INSTRUÇÕES DA TAREFA> Liste todas as organizações mencionadas pelo nome no texto sobre Medgar Evers.

TEXTO FORNECIDO>

O motivo pelo qual Medgar Evers estava sem escolta do FBI e da polícia no dia em que foi assassinado nunca foi esclarecido. As investigações não tiveram problemas em identificar o autor: o comerciante Byron De La Beckwith, um supremacista branco filiado ao Conselho de Cidadãos Brancos e à Ku Klux Klan. As evidências eram inúmeras. Várias testemunhas viram De La Beckwith no local em que Evers foi baleado e o rifle usado no crime tinha suas impressões digitais.
De La Beckwith chegou a ser preso e foi levado a julgamento em fevereiro de 1964, mas foi libertado após o júri, inteiramente formado por brancos, não conseguir formar maioria para condená-lo. Um novo julgamento foi realizado dois meses depois, também com um júri inteiramente branco, e chegou ao mesmo resultado. Myrlie Evers, a viúva do ativista, solicitou outro julgamento após um novo juiz ser designado para o condado. Em 1994, mais de 30 anos após o assassinato de Medgar Evers, Byron De La Beckwith finalmente foi condenado e sentenciado à prisão perpétua. Ele morreu na cadeia em 2001, aos 80 anos de idade.
A comoção gerada pela morte de Medgar Evers reforçou a pressão sobre o governo dos Estados Unidos para implementar o Ato dos Direitos Civis de 1964. O ato proibia a segregação racial nas escolas e instituições públicas, dando base legal para a superação das Leis de Jim Crow. Myrlie Evers deu continuidade ao legado do marido como militante dos direitos civis e chegou à presidência da NAACP. Charles, o irmão mais velho de Evers, foi o primeiro afro-americano a ser eleito como prefeito no estado de Mississippi, governando a cidade de Fayette. Medgar Evers foi postumamente condecorado com a Medalha Presidencial da Liberdade e a casa onde residia foi declarada como Monumento Nacional. Também foi homenageado por Bob Dylan com a canção Only a Pawn in Their Game e por Nina Simone com Mississippi Goddan, além de ter tido sua vida retratada em uma série de filmes, documentários e livros.

MATERIAL FORNECIDO>
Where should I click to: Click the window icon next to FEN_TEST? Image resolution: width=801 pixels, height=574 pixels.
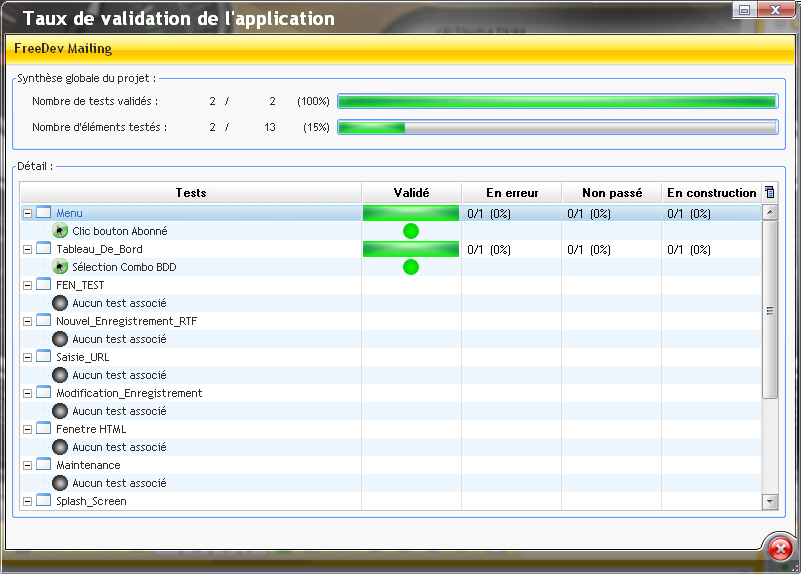(x=43, y=285)
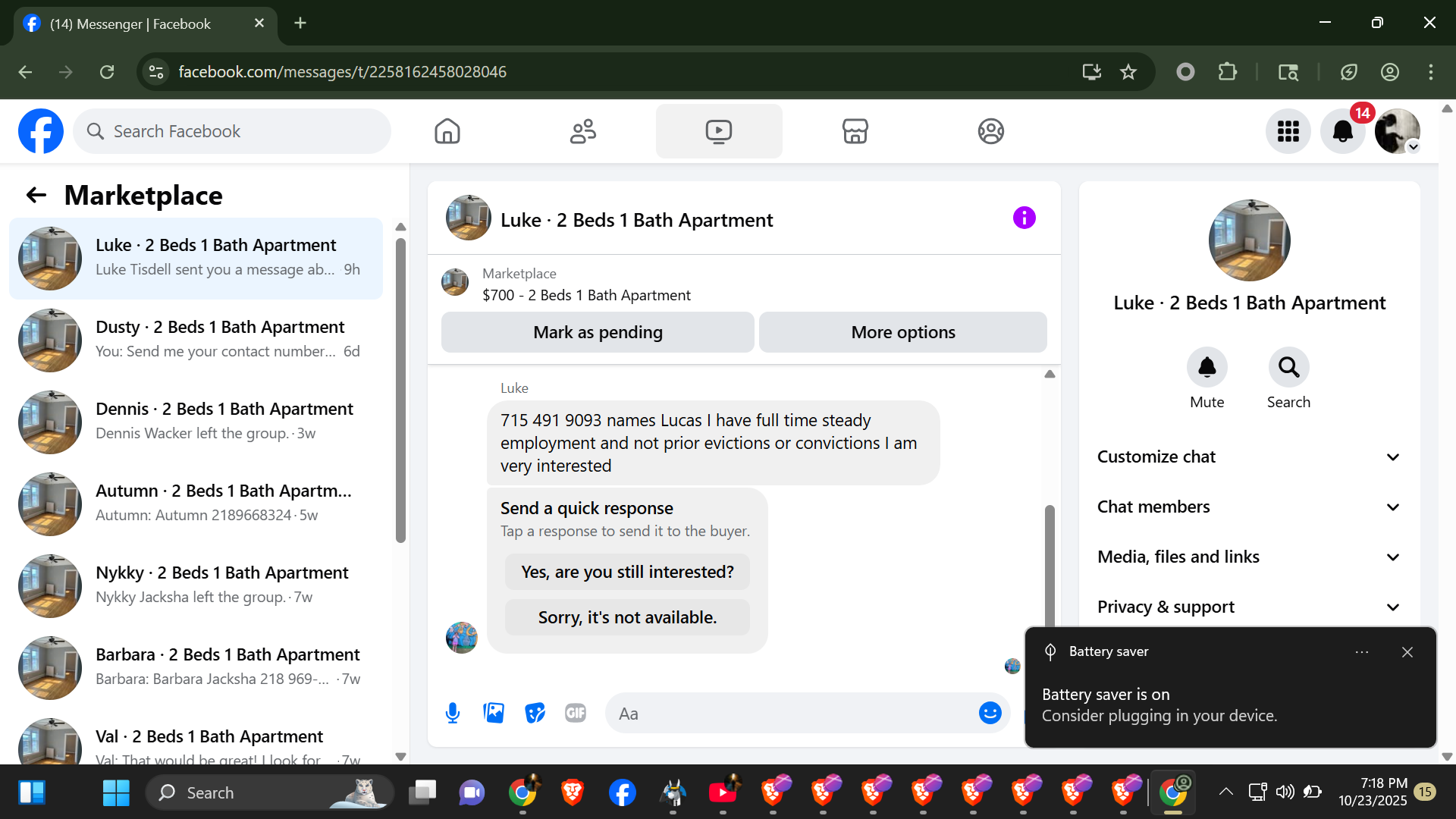Expand the Customize chat section
The width and height of the screenshot is (1456, 819).
(x=1248, y=457)
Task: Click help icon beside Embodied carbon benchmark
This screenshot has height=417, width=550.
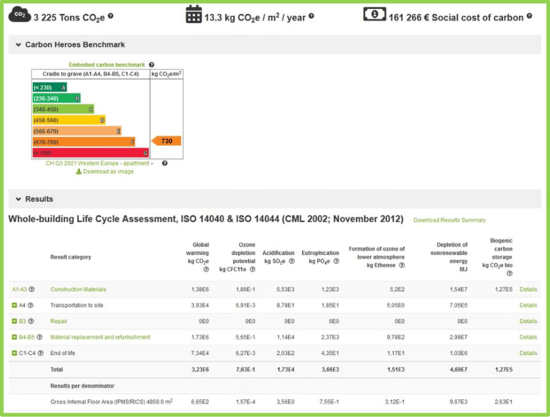Action: [152, 65]
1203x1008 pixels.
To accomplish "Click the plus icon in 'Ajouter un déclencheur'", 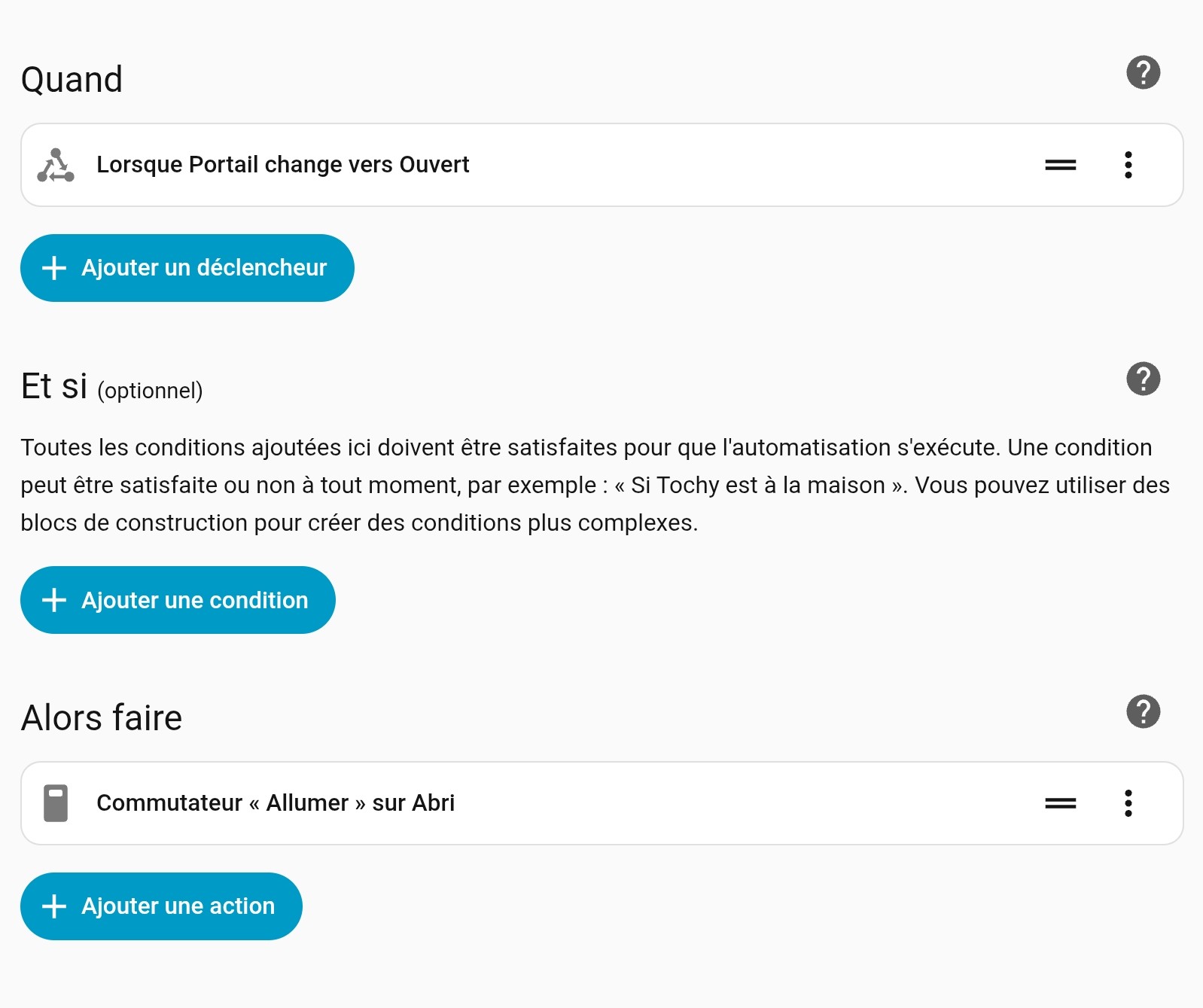I will (x=54, y=268).
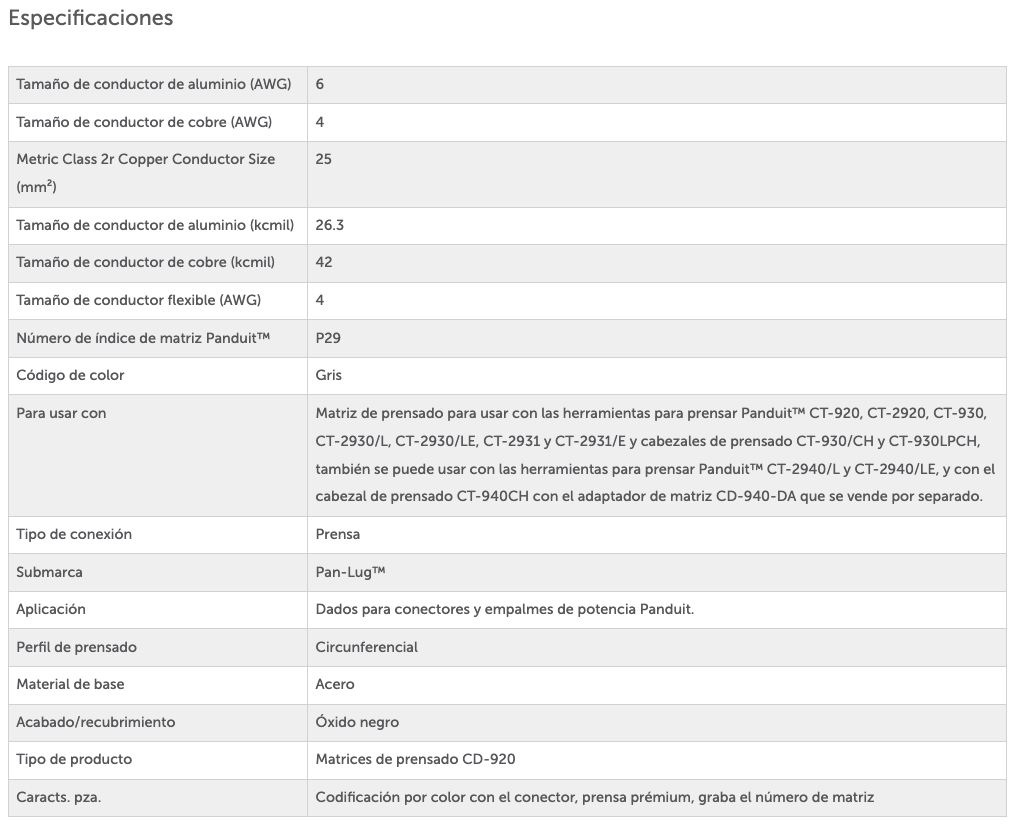This screenshot has height=825, width=1016.
Task: Click the Especificaciones section heading
Action: pos(90,18)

RESPOSTA>
- FBI
- Conselho de Cidadãos Brancos
- Ku Klux Klan
- NAACP